[Records for locating described items]
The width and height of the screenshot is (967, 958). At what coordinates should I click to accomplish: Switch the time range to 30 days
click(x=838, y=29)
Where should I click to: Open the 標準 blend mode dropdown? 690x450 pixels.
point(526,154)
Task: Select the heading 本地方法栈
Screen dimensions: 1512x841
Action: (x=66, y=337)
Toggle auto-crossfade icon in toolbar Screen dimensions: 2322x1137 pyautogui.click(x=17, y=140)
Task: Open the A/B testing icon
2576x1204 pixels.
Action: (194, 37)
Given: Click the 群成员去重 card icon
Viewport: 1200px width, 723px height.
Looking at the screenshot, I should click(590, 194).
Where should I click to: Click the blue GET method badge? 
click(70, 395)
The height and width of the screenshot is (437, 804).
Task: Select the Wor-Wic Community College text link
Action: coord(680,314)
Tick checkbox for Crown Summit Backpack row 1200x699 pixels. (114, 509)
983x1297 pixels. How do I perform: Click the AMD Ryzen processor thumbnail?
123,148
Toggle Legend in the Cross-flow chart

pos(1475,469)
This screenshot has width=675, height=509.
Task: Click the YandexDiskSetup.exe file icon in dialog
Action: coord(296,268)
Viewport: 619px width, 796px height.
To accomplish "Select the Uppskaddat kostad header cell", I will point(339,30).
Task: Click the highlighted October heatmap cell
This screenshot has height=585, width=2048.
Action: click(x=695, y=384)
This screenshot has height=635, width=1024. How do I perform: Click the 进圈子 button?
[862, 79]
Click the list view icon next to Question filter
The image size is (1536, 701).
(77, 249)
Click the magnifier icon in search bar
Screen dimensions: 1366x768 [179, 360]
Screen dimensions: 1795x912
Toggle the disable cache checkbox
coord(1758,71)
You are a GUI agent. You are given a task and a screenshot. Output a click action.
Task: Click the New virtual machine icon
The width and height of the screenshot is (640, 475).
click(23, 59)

» **WRITTEN EXERCISE**
Could you print every line of the records above, character for character, with nothing changed?

» **IN RESPONSE**
The width and height of the screenshot is (967, 958). At what coordinates should I click to accomplish: Switch the time range to 30 days
click(x=838, y=29)
Where should I click to: Open the 標準 blend mode dropdown? 690x450 pixels.
point(526,154)
Task: Select the heading 本地方法栈
Screen dimensions: 1512x841
Action: (x=66, y=337)
Toggle auto-crossfade icon in toolbar Screen dimensions: 2322x1137 pyautogui.click(x=17, y=140)
Task: Open the A/B testing icon
2576x1204 pixels.
Action: (194, 37)
Given: Click the 群成员去重 card icon
Viewport: 1200px width, 723px height.
Looking at the screenshot, I should click(590, 194).
Where should I click to: Click the blue GET method badge? 
click(70, 395)
The height and width of the screenshot is (437, 804).
Task: Select the Wor-Wic Community College text link
Action: coord(680,314)
Tick checkbox for Crown Summit Backpack row 1200x699 pixels. (114, 509)
983x1297 pixels. How do I perform: Click the AMD Ryzen processor thumbnail?
123,148
Toggle Legend in the Cross-flow chart

pos(1475,469)
This screenshot has width=675, height=509.
Task: Click the YandexDiskSetup.exe file icon in dialog
Action: coord(296,268)
Viewport: 619px width, 796px height.
To accomplish "Select the Uppskaddat kostad header cell", I will point(339,30).
Task: Click the highlighted October heatmap cell
This screenshot has height=585, width=2048.
Action: click(x=695, y=384)
This screenshot has height=635, width=1024. How do I perform: Click the 进圈子 button?
[862, 79]
Click the list view icon next to Question filter
The image size is (1536, 701).
(77, 249)
Click the magnifier icon in search bar
Screen dimensions: 1366x768 [179, 360]
Screen dimensions: 1795x912
Toggle the disable cache checkbox
coord(1758,71)
You are a GUI agent. You are given a task and a screenshot. Output a click action.
Task: Click the New virtual machine icon
The width and height of the screenshot is (640, 475).
click(23, 59)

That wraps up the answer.